%%
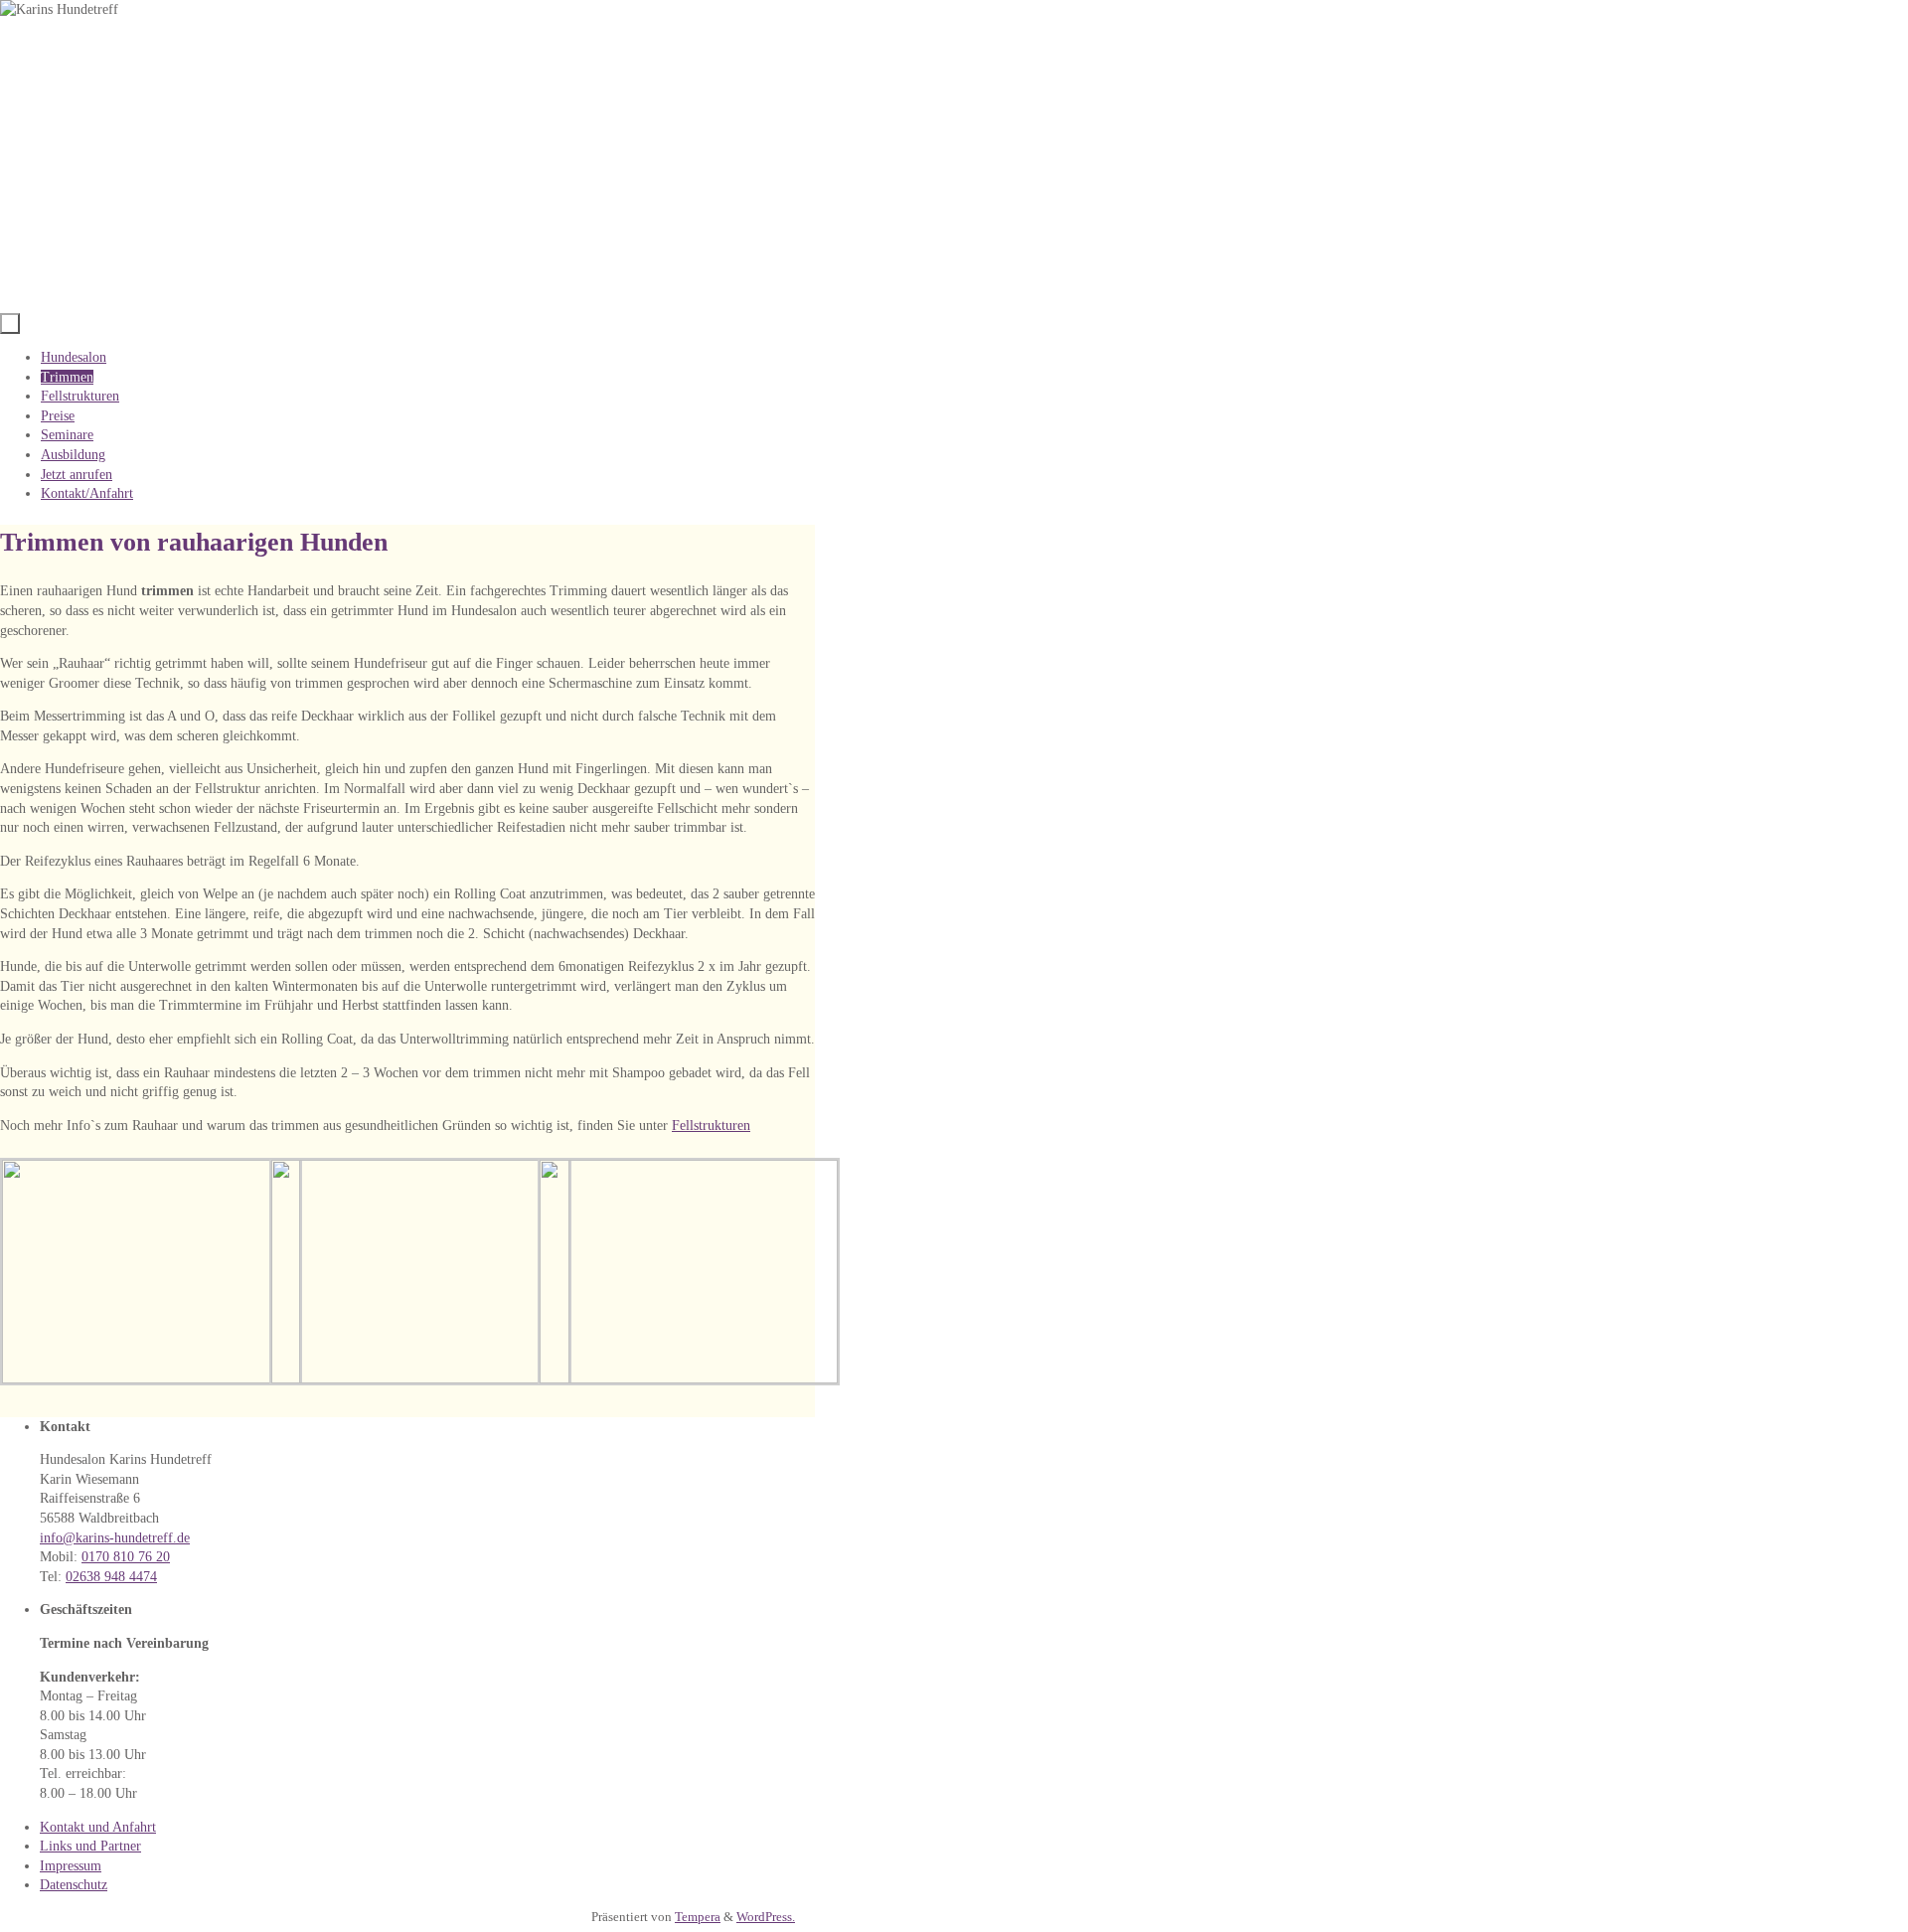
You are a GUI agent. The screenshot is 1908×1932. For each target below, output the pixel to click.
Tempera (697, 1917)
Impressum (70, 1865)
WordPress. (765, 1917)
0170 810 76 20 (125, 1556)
%%
◆ Prompt
Word for word, return the records shown above without their pictures.

◆ Task solution
You are a GUI agent. The screenshot is 1908×1932. For each target below, output the pixel to click.
Tempera (697, 1917)
Impressum (70, 1865)
WordPress. (765, 1917)
0170 810 76 20 (125, 1556)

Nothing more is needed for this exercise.